==== Supplied entries

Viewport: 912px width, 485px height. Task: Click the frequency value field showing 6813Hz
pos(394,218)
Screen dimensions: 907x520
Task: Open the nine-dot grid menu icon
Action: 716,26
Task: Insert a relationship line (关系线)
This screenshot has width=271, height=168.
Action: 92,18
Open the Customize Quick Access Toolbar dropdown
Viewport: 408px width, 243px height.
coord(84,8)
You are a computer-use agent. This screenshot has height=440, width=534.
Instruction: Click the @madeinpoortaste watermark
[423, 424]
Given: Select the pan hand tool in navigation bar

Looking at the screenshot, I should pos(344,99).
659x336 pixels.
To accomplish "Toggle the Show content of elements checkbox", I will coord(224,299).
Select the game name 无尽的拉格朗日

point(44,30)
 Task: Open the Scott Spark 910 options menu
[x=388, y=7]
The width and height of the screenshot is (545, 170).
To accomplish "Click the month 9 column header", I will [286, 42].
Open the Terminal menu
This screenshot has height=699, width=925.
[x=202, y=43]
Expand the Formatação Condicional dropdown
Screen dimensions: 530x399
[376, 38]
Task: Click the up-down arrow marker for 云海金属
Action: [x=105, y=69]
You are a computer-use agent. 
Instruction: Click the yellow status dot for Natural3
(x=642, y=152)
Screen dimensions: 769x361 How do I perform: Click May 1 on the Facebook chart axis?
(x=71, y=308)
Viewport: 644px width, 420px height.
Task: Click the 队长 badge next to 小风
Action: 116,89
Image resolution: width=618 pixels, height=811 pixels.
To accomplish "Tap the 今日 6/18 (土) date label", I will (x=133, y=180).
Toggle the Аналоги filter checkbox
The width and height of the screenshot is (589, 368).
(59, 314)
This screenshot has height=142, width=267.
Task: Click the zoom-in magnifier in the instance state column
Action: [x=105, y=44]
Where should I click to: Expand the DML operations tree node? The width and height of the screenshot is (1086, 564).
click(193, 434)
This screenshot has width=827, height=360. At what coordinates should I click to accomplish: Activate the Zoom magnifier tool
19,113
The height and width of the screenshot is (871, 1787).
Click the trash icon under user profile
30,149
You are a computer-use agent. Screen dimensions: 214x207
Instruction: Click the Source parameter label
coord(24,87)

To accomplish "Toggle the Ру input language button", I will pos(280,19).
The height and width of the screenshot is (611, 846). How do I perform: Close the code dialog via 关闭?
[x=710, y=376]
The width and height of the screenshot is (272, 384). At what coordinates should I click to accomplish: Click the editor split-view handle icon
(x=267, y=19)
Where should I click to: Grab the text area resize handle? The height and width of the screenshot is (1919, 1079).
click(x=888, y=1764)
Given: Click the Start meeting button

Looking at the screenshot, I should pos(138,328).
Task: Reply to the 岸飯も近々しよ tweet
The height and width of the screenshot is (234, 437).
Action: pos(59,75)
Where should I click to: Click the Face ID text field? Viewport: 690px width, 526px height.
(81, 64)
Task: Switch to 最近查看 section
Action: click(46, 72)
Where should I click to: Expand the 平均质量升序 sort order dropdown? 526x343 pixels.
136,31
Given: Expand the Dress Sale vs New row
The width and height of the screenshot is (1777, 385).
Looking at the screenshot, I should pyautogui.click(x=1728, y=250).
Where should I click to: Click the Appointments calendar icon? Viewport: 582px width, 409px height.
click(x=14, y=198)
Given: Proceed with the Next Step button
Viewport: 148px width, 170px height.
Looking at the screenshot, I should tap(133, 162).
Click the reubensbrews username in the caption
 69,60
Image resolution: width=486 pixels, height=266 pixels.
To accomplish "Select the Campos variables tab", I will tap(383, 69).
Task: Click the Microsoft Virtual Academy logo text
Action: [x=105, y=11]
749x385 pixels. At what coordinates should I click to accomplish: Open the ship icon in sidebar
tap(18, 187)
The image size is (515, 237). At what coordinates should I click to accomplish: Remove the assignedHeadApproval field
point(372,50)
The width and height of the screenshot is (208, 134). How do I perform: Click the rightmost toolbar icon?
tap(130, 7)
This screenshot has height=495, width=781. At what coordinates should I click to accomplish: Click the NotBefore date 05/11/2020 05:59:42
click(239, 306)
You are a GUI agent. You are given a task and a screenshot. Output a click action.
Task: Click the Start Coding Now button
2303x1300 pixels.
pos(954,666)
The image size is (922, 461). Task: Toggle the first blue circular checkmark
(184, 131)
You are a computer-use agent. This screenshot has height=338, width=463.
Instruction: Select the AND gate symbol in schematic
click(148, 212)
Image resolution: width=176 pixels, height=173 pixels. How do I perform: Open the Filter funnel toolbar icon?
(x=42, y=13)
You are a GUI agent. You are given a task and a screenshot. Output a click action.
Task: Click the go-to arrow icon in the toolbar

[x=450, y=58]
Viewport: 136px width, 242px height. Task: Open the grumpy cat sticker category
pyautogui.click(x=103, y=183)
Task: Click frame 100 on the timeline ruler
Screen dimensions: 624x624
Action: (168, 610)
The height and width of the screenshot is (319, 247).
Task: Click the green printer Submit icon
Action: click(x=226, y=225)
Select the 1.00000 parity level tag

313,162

========

- [Your instructions]: For every line of the material above that contains the word "agent", show the line.

- [Finished task]:
You are a computer-use agent. This screenshot has height=440, width=534.
You are a computer-use agent. 
You are a computer-use agent. Screen dimensions: 214x207
You are a GUI agent. You are given a task and a screenshot. Output a click action.
You are a computer-use agent. This screenshot has height=338, width=463.
You are a GUI agent. You are given a task and a screenshot. Output a click action.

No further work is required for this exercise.